TASK ITEM
Exactly the lines from the one containing "Open the WPML site hamburger menu" through the final line of the listing are to be retyped, and nothing more.

DATA SECTION
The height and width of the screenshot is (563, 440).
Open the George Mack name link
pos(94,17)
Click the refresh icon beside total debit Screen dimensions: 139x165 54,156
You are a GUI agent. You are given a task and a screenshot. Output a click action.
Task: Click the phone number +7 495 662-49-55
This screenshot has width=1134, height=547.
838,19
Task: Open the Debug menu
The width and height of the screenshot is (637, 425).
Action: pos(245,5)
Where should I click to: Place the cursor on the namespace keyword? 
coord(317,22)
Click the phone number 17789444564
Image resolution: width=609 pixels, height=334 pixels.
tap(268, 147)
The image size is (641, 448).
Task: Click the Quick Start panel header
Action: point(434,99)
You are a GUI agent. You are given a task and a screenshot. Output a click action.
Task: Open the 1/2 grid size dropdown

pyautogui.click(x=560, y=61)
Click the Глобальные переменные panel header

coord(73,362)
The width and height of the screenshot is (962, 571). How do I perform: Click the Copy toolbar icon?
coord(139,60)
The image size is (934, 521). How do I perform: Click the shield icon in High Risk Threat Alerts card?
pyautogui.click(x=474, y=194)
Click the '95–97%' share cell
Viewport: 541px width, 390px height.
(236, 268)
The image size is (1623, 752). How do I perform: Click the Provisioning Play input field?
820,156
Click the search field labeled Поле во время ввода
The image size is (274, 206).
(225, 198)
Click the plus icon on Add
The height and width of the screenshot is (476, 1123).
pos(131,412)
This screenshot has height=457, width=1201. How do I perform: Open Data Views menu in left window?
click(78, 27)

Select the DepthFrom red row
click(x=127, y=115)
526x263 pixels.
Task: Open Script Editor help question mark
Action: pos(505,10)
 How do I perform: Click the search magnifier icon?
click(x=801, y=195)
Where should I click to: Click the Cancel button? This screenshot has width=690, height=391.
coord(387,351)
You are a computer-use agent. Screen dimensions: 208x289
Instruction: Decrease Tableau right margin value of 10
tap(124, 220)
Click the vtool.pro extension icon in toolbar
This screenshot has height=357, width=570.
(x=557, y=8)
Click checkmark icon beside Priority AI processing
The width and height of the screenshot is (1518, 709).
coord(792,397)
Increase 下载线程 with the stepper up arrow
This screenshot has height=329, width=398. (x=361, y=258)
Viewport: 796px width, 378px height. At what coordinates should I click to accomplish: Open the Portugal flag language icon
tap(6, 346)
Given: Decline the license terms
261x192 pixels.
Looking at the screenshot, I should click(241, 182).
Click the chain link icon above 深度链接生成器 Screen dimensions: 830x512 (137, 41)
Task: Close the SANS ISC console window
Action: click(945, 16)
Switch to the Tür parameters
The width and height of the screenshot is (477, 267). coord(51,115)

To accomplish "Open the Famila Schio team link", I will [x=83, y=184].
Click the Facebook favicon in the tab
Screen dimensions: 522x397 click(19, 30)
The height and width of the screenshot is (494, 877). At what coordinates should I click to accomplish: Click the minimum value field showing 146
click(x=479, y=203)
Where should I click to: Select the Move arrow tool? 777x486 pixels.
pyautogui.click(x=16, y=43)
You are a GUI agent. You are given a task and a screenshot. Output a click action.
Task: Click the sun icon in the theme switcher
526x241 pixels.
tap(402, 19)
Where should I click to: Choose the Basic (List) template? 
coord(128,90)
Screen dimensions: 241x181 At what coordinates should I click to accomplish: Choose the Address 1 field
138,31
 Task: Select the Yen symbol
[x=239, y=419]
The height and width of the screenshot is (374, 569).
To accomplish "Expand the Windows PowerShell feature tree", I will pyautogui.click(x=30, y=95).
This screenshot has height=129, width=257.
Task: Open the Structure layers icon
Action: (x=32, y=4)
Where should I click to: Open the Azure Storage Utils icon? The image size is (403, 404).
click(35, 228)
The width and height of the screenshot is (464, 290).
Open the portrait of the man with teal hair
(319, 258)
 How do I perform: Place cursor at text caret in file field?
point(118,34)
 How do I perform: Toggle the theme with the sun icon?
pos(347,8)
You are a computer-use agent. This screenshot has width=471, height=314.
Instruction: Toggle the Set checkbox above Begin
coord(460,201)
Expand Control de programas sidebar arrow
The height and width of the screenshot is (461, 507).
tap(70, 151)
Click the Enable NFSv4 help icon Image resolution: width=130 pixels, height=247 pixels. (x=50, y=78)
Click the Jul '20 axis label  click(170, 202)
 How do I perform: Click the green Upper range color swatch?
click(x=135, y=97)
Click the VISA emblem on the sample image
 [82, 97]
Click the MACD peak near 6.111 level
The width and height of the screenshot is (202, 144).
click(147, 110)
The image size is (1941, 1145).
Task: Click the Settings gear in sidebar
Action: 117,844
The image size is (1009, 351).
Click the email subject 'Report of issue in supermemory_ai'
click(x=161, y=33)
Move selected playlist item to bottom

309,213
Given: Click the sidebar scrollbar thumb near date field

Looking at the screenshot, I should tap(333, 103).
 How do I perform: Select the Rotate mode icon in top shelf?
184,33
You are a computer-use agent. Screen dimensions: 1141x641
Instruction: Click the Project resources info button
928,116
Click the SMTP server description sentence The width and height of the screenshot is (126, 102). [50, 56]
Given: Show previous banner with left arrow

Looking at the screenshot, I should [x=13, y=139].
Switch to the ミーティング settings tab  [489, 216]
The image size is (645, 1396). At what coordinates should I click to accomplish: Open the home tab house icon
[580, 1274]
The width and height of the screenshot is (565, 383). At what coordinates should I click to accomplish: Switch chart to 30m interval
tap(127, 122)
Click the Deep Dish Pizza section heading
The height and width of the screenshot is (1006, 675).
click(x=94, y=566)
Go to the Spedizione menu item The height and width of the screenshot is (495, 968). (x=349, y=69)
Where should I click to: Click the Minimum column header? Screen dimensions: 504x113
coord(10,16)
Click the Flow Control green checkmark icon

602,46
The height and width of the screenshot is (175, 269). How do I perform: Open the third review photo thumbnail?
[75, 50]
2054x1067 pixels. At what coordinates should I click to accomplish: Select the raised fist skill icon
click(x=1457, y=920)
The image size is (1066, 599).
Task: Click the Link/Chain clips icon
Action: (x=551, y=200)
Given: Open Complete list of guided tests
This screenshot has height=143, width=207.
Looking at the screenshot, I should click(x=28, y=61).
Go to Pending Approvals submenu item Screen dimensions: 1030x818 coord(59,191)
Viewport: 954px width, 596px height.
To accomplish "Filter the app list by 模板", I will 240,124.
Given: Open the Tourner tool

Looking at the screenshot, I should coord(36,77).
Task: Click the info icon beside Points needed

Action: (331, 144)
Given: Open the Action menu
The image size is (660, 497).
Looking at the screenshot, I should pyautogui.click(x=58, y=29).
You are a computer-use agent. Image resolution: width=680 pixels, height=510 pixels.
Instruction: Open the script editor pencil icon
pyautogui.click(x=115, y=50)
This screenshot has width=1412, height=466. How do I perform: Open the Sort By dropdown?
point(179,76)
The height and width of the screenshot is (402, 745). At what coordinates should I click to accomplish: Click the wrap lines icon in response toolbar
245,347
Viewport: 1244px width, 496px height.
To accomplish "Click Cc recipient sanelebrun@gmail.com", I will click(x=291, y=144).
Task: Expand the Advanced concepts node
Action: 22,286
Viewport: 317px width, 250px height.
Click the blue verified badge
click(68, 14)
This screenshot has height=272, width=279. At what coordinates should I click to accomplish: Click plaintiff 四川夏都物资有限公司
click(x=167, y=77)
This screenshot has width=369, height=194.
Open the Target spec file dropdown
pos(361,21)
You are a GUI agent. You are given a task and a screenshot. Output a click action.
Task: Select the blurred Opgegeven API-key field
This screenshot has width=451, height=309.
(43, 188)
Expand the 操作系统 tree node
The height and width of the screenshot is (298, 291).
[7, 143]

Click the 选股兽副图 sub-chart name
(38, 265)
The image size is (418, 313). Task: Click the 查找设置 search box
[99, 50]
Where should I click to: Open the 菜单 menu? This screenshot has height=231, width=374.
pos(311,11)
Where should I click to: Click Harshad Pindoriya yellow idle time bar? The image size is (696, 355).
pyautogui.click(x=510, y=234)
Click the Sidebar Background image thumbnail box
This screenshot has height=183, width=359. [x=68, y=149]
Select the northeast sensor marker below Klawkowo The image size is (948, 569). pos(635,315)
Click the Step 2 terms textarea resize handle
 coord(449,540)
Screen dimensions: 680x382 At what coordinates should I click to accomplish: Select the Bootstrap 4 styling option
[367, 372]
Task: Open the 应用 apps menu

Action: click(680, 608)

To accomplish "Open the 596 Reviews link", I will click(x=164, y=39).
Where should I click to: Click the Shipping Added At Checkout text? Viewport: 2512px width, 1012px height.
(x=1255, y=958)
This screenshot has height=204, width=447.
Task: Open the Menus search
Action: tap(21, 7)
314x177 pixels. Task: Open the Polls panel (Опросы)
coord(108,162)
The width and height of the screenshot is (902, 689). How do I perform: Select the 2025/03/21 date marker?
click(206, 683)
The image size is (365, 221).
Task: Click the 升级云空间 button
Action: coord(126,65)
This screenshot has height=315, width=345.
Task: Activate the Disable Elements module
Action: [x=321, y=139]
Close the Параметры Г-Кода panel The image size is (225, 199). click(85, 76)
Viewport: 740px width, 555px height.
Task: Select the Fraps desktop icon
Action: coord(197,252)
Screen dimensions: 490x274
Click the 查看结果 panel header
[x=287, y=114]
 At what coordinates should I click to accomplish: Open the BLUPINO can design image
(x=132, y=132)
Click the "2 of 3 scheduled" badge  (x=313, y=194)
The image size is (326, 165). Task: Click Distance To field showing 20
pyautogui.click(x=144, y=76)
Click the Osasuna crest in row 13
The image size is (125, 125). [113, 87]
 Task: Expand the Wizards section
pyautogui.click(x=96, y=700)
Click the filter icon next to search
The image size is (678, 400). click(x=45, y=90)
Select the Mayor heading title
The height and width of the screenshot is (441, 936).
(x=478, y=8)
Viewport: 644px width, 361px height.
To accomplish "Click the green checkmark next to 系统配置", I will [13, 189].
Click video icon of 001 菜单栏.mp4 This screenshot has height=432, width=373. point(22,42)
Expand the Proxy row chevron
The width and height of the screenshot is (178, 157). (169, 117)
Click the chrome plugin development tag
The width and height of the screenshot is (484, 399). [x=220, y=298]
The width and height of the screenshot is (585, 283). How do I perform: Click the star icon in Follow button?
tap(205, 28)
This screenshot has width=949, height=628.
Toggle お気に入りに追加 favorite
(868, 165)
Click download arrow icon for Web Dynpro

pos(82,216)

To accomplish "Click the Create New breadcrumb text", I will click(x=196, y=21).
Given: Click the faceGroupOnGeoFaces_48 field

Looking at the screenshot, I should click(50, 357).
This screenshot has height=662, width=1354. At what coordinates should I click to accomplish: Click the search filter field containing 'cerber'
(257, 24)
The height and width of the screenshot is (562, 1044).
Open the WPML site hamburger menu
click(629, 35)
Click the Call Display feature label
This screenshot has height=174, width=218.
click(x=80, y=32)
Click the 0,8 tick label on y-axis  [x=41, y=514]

ANSWER TO THIS PROBLEM
Open the WPML site hamburger menu
click(629, 35)
Click the Call Display feature label
This screenshot has height=174, width=218.
click(x=80, y=32)
Click the 0,8 tick label on y-axis  [x=41, y=514]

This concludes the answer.